TASK TO COMPLETE
Only an exact copy of every record counts as an answer.

DATA FOR THIS EXERCISE
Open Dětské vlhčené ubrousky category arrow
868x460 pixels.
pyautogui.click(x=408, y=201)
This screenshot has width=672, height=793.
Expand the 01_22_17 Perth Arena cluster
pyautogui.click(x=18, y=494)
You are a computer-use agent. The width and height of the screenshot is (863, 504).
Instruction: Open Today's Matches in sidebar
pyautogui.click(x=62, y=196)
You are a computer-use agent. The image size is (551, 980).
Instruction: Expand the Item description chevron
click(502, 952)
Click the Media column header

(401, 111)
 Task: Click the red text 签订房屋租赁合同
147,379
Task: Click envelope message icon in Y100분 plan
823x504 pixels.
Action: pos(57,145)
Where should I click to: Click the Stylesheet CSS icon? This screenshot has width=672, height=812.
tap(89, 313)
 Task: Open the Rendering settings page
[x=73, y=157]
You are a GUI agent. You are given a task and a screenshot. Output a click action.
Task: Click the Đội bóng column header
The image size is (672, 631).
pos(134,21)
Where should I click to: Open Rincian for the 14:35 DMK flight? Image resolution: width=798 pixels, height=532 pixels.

RESPONSE BOX
Open Dětské vlhčené ubrousky category arrow
868x460 pixels.
pyautogui.click(x=408, y=201)
This screenshot has width=672, height=793.
Expand the 01_22_17 Perth Arena cluster
pyautogui.click(x=18, y=494)
You are a computer-use agent. The width and height of the screenshot is (863, 504).
Instruction: Open Today's Matches in sidebar
pyautogui.click(x=62, y=196)
You are a computer-use agent. The image size is (551, 980).
Instruction: Expand the Item description chevron
click(502, 952)
Click the Media column header

(401, 111)
 Task: Click the red text 签订房屋租赁合同
147,379
Task: Click envelope message icon in Y100분 plan
823x504 pixels.
Action: pos(57,145)
Where should I click to: Click the Stylesheet CSS icon? This screenshot has width=672, height=812.
tap(89, 313)
 Task: Open the Rendering settings page
[x=73, y=157]
You are a GUI agent. You are given a task and a screenshot. Output a click action.
Task: Click the Đội bóng column header
The image size is (672, 631).
pos(134,21)
Where should I click to: Open Rincian for the 14:35 DMK flight? Image resolution: width=798 pixels, height=532 pixels.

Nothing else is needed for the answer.